Al Nord il Carroccio raggiunge il partito del premier, aiutando il centrodestra a conquistare Veneto, Lombardia e Piemonte. Il segretario leghista Fontanini annuncia: "Ora vedremo cosa fare con la presenza dell’Udc in giunta regionale"
Pietro Fontanini
TRIESTE
Non aspetta nemmeno che i numeri siano consolidati. Gli basta il trend travolgente pro Lega. Pietro Fontanini sposta immediatamente il trionfo padano alle questioni locali. E chiede quello che aveva già anticipato un paio di settimane fa: la verifica e, in primis, il chiarimento con l'Udc.
La risposta di Angelo Compagnon è già l'anticamera di una fase di tensione: «Quella di Fontanini è una forzatura. E le parole contro Roberto Molinaro sono fondate su fatti non veri». C'è sempre Molinaro nel mirino di Fontanini: «Quando un segretario di un partito della coalizione fa delle richieste, l'assessore alla Cultura non può far finta di non sentire». La Lega trionfa in Veneto, Lombardia e pure in Piemonte. Tanto basta al segretario regionale del Carroccio per chiamare Luca Zaia alla guida di un'Euroregione «che dovrà comprendere anche Veneto e Baviera in un quadro Alpe Adria» e Renzo Tondo «a fare chiarezza con l'Udc e a procedere a una verifica sul programma».
Quell'Udc che, secondo Fontanini, «ha visto fallire la sua linea. I centristi hanno fatto fiasco in Veneto e anche in Lombardia e in Piemonte. Non può continuare così. Vorrei che l'Udc ritornasse a essere un partito moderato che dialoga con noi e con il Pdl». Tondo, per ora, se ne tiene fuori. Commenta l'astensionismo, «frutto di una campagna elettorale priva di contenuti, ma piena zeppa di insulti». Auspica un conseguente abbassamento dei toni. Dice che la vittoria del centrodestra è «limpida e netta». Aggiunge che, se la coalizione vincesse in Lazio, sarebbe «un trionfo».

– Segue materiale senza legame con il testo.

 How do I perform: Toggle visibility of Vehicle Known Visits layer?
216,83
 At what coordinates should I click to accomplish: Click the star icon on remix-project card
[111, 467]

Anticipa il ribaltone nella Conferenza delle Regioni: «Attendiamo i risultati definitivi, ma l'attuale 7-13 potrebbe mutare a favore del centrodestra». Chi risponde a Fontanini è invece Compagnon. «Siamo alla solita litania - afferma il segretario regionale dell'Udc -. L'Udc risulta però determinante ovunque e la verità più rilevante di questo voto è la necessità del superamento di un bipolarismo che si preoccupa degli slogan e non dei problemi della gente».
Verifica, rimpasto? «Non sono per nulla preoccupato delle forzature della Lega e rimango disponibile al confronto. Ma un confronto che va cercato non attraverso i giornali ma sui tavoli che ci hanno consentito di costruire un programma convincente e che ci ha fatto vincere. Un confronto, inoltre, che non ponga come punto di partenza un rimpasto che avrebbe senso non perché uno ha presto, fuori dalla nostra regione, un voto in più o in meno, ma solo per migliorare l'azione politica della giunta».
Quanto a Molinaro, precisa Compagnon, «ha sempre dato risposte e, se non è riuscito a darle, lo si deve al taglio dei fondi subito dal suo assessorato». Che succederà? Secondo Isidoro Gottardo il consolidamento al Nord del centrodestra «è un monito ad andare avanti con le riforme annunciate», ma «non cambia gli equilibri all'interno della maggioranza in regione».
In Friuli Venezia Giulia, spiega il coordinatore regionale del Pdl, «affronteremo ora il secondo periodo di legislatura mettendo a punto, come previsto dagli accordi già intercorsi nella coalizione e per espressa volontà del presidente Tondo, programmi e strumenti, consapevoli che il mandato ricevuto nel 2008 non solo non si è attenuato ma si è consolidato».
E se la Lega chiederà il rimpasto? «La Lega legittimamente esulta, ma in regione non si è votato. Il Pdl rimane qui una forza che ha peso doppio. Quanto alle deleghe, il presidente farà le sue valutazioni nell'ottica di ottimizzare il lavoro della giunta. Formazione e lavoro, per esempio, non è opportuno rimangano disgiunti». A tarda ora interviene anche Daniele Galasso, il capogruppo del Pdl: «Paghiamo il sacrificio in Veneto, ma restiamo il partito di riferimento nazionale».
E il Pd? Debora Serracchiani, di fronte all'astensionismo e all'ennesimo risultato deludente del partito al Nord, sostiene l'urgenza di affrontare «senza esitazioni e pregiudizi», la questione settentrionale. Anche Gianfranco Moretton si preoccupa della scarsa affluenza, «un dato che deve indurre a una profonda riflessione sulla funzione dei partiti per una politica più a servizio del cittadino».